start Provided records

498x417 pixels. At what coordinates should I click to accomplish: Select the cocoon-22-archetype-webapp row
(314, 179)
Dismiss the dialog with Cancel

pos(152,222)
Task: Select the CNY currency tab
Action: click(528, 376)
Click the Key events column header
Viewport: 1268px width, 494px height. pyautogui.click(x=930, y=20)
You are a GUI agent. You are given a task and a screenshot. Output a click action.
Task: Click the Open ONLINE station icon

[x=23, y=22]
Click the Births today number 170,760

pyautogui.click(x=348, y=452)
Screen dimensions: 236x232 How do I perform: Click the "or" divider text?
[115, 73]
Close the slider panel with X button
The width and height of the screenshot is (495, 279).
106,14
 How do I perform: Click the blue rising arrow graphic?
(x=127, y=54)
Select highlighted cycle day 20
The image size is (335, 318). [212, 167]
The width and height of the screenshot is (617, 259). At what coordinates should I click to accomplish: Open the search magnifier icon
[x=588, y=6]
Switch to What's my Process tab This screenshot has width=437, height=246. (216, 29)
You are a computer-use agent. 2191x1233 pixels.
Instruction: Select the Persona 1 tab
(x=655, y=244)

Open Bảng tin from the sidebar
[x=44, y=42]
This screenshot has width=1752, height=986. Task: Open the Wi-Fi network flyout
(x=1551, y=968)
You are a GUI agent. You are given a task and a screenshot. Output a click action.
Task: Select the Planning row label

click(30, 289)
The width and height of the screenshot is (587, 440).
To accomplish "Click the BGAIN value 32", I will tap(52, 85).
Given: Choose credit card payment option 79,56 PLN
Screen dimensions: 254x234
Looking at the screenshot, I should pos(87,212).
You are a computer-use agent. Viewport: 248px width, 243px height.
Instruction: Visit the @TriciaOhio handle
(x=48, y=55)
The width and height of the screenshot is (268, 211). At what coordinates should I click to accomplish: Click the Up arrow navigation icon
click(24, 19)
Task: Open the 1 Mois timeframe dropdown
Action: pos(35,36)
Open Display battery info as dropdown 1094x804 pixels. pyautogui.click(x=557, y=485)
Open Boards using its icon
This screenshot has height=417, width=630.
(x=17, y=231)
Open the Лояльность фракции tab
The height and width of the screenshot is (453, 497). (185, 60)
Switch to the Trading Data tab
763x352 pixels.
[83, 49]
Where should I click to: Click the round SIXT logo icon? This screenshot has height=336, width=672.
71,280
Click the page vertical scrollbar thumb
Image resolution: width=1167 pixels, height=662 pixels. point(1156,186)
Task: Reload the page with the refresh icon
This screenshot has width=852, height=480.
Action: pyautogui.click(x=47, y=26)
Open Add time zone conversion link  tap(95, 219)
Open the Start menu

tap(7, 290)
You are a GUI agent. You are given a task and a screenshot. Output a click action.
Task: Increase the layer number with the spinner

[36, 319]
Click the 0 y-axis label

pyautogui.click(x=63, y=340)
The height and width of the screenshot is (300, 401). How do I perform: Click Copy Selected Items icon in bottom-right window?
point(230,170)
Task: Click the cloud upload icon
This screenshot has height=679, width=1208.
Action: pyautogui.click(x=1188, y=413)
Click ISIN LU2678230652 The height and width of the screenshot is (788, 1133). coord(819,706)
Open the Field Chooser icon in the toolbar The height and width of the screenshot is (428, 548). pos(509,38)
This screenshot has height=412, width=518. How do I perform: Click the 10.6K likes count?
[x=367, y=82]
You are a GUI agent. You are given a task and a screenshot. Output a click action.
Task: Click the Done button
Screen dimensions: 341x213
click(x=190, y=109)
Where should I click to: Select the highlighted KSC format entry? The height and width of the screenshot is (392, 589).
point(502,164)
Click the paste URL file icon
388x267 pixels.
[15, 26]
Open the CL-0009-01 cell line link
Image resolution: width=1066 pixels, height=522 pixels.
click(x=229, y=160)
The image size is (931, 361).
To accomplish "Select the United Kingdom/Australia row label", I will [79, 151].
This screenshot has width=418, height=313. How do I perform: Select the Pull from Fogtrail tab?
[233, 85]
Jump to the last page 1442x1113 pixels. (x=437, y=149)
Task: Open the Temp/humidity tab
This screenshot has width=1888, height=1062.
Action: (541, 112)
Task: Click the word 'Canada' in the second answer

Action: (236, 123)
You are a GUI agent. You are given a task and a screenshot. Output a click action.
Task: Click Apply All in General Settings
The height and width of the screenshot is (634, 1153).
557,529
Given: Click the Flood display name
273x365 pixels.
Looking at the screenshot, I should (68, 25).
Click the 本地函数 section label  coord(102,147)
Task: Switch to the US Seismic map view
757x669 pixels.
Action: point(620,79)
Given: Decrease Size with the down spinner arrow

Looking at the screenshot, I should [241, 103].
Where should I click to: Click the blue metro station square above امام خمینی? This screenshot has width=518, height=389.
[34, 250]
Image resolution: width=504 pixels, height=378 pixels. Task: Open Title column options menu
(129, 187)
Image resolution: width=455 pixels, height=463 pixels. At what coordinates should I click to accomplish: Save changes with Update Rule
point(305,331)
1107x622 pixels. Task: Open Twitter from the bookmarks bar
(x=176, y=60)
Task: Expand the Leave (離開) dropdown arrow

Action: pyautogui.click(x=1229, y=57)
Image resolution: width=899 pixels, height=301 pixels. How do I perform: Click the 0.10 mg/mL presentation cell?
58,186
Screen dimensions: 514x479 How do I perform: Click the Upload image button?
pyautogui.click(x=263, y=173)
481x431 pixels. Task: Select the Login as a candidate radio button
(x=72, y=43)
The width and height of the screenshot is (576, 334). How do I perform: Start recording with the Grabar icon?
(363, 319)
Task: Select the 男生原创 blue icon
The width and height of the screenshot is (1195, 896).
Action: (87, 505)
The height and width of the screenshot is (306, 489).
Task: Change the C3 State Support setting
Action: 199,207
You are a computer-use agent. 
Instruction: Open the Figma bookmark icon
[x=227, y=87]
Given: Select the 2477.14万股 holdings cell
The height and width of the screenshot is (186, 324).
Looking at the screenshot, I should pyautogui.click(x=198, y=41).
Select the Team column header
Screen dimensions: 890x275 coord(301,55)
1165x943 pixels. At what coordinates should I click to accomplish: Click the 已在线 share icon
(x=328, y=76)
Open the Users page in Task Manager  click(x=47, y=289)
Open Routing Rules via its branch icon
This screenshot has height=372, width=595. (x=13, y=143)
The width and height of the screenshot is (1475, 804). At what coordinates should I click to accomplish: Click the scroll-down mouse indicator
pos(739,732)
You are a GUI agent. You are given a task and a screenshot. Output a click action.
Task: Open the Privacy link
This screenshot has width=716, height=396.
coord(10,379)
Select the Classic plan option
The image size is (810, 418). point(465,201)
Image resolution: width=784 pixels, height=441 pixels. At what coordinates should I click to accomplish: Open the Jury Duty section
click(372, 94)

end Provided records

The request ▸ Can you copy the items above unchanged, from the line with "Given: Choose credit" up to and including the line with "(x=48, y=55)"?

Task answer ▸
Given: Choose credit card payment option 79,56 PLN
Screen dimensions: 254x234
Looking at the screenshot, I should pos(87,212).
You are a computer-use agent. Viewport: 248px width, 243px height.
Instruction: Visit the @TriciaOhio handle
(x=48, y=55)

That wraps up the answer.